# Billboard



## JR Custom Calls (Apr 12, 2017)

My billboard went up today. It's in one of the busiest spots in Lexington (~15 mins away), which is the biggest city in this area, with only Louisville being bigger (and about an hour and a half away). I'm pleased with how it looks. 10x36 didn't seem all that big until I realized that it was pretty dang big. 

Here's to hoping this thing pays off. If not, I may be trying to sell everything I own to pay for it lol.

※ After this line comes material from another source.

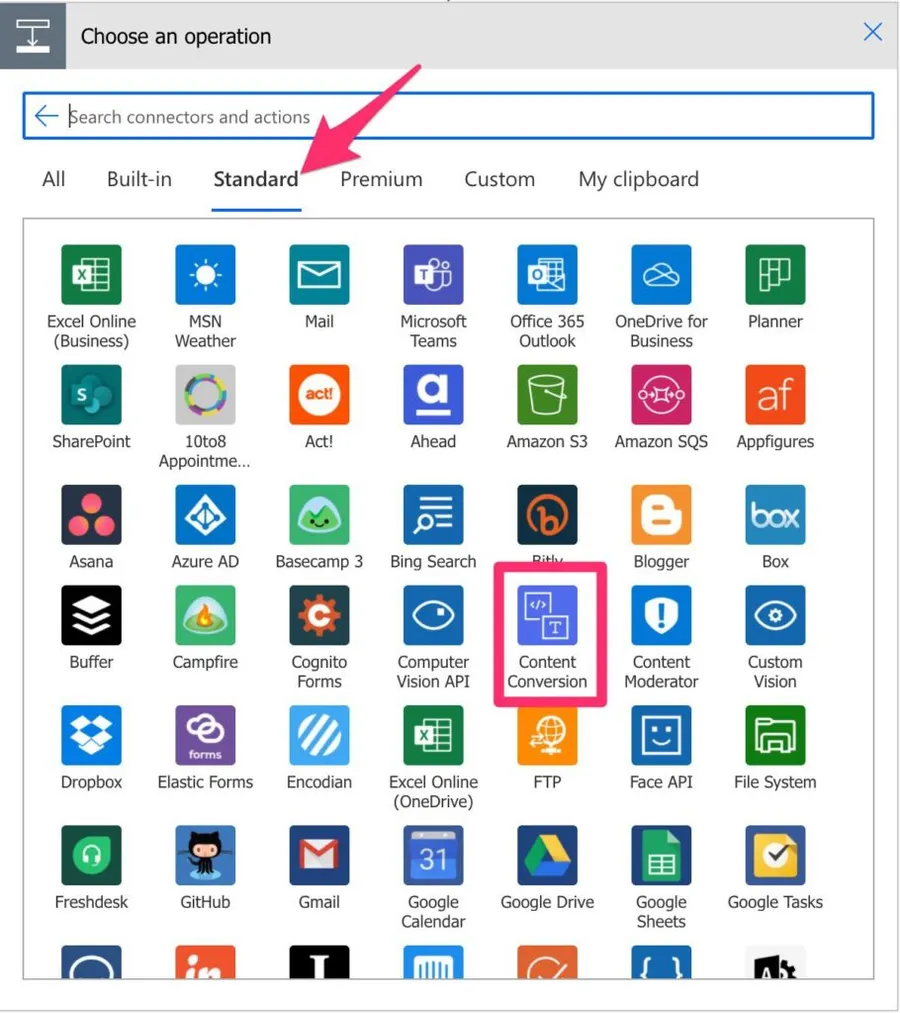Show the All connectors tab
This screenshot has width=900, height=1013.
pyautogui.click(x=54, y=180)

For what it's worth, I didn't want to limit myself only to monograms, but multiple people told me to stick with one thing, as too much would prove to be a waste of money (ie people wouldn't pay attention). So, monograms it was.

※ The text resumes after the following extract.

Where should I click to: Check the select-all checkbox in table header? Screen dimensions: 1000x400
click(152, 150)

Reactions: Like 4 | Great Post 1 | Way Cool 10


----------



## NYWoodturner (Apr 12, 2017)

Thats a big step Jon - it looks awesome. Congratulations

Reactions: Agree 2


----------



## Tony (Apr 12, 2017)

I saw this on Facebook, congrats man!!! Tony


----------



## DKMD (Apr 12, 2017)

Cool! I hope it pays big dividends for you!


----------



## ripjack13 (Apr 13, 2017)

Nicely done sir....congratulations. I hope you sell out....in a good way.

Reactions: Agree 1


----------



## Mike Hill (Apr 13, 2017)

Jonathon - good deal! Looks great and should garner a lot of attention. That's a great part of the country! 30 years ago, was up there quite a bit. Used to go thru Winchester on way to Lex. to stop at the Antique Mall.


----------



## Nature Man (Apr 13, 2017)

That's a HUGE step of faith! Hope the results exceed your expectations. Chuck


----------



## CWS (Apr 13, 2017)

Awesome! Hoping to get down to see you soon and check out your operation.

Reactions: Creative 1


----------



## Sidecar (Jun 23, 2017)

CWS said:


> Awesome! Hoping to get down to see you soon and check out your operation.


Road trip ! @CWS


----------



## CWS (Jun 23, 2017)

Sidecar said:


> Road trip ! @CWS


I think we should line up enough visit for a couple days in the area around WINCHESTER.

Reactions: Way Cool 1


----------